L’utilité de la répétition du préfixe apporte plus de souplesse à l’écosystème de naming de marque. Notamment en maintenant de la cohérence entre les différents produits.
Approche 2 : Relation symbiotique – navigation guidée
Avec cette stratégie, les offres ont des noms spécifiques qui reflètent leurs attributs et leurs bénéfices mais les noms partagent quelque chose de commun qui les rassemble :
- Une lettre. Par exemple, Renault utilise la lettre Z pour toutes les voitures électriques : Kangoo Z.E, Twizy, Zoe, Z.E Box. Nous avons vu également précédemment qu’Apple utilise la lettre i en préfixe de ses produits et services.
- Un signe graphique. Lancôme utilise un accent circonflexe pour plusieurs de ses produits, comme le Poême et le Hypnôse.
- Une structure commune. Dans notre exemple d’Audi ci-dessus, la répétition de la même structure nous permet de reconnaître le lien entre la marque et ses différentes offres.
Ainsi, le consommateur choisit naturellement sa clé d’entrée et suit les différents chemins pour naviguer à travers les gammes de produits.
Avec cette approche, le degré d’uniformité est moins fort que dans l’écosystème centralisé, mais la diversité est plus visible. L’impression globale est moins organisée mais plus vive et animée.
Approche 3 : Esprit de famille – navigation libre
Comme les membres de la même famille, les liens et les ressemblances entre les noms et par conséquent les offres peuvent ne pas être visibles à première vue, pourtant, ils parlent la même langue, partagent le même esprit et des valeurs communes. Le lien est donc subtil et perçu par le subconscient plutôt qu’exprimé directement.
On peut créer un lien invisible à travers :
- La même approche en terme de message, comme l’expression systématique du bénéfice du produit.
- Une famille sémantique, comme les villes espagnoles avec Seat (Ibiza, Toledo, etc.).

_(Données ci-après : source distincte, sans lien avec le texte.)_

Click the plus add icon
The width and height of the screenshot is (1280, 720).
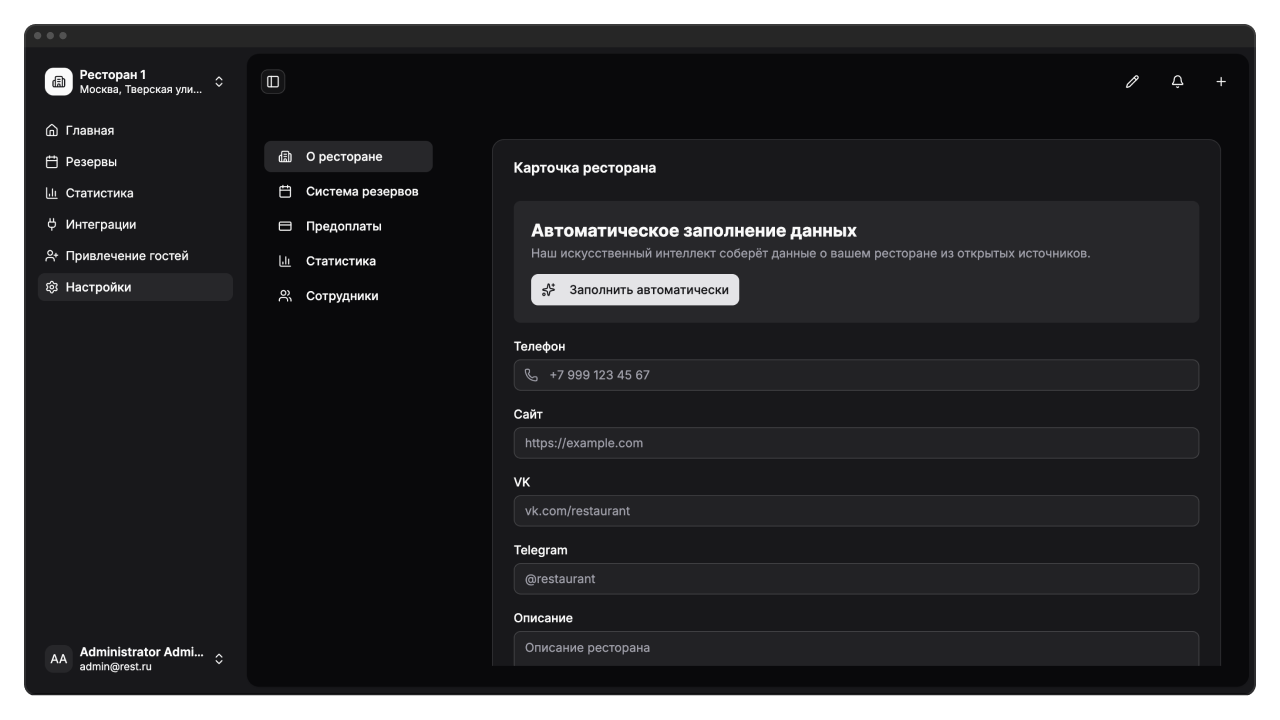1221,82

- Une structure commune, comme la combinaison de deux mots existants.
- Une ressemblance phonétique, comme l’utilisation systématique de noms à consonances technologiques.

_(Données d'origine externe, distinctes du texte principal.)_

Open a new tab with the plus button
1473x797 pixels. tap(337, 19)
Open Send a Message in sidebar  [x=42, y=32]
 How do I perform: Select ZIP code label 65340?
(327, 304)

Finalement, on peut combiner plusieurs de ces solution pour offrir une personnalité de marque complète à travers la nomenclature, ce que fait par exemple Nespresso : tous les noms expriment des expériences sensorielles et des émotions à travers leurs phonétiques et leurs significations.
La nomenclature de Nespresso exprime des expériences sensorielles. Même si les liens entre les différents produits semblent être très subtils, ils servent la marque. On peut aussi noter qu’ils se nourrissent les uns les autres.
Cette stratégie permet à chaque produit d’exister indépendamment des autres et de valoriser la diversité. L’uniformité est invisible. Il n’y a pas de point d’entrée spécifique. Mais plutôt un sentiment général qui met l’accent sur la diversité des expériences.
Conclusion : Anticiper les futures offres
De ces trois stratégies, nous voyons clairement qu’un équilibre doit être trouvé entre homogénéité, cohérence, structure et diversité. Sans oublier l’hétérogénéité et l’animation. Nous voyons également que cette stratégie dépend du rôle que la marque souhaite prendre dans le parcours client. C’est à dire: dirigé, guidé ou libre.
Enfin, quelle que soit la stratégie adoptée, la nomenclature doit anticiper les offres futures. Au-delà de structurer et classifier, elle doit donc rester souple en prenant en compte tous les aspects du naming de marque (légal, linguistique, etc.).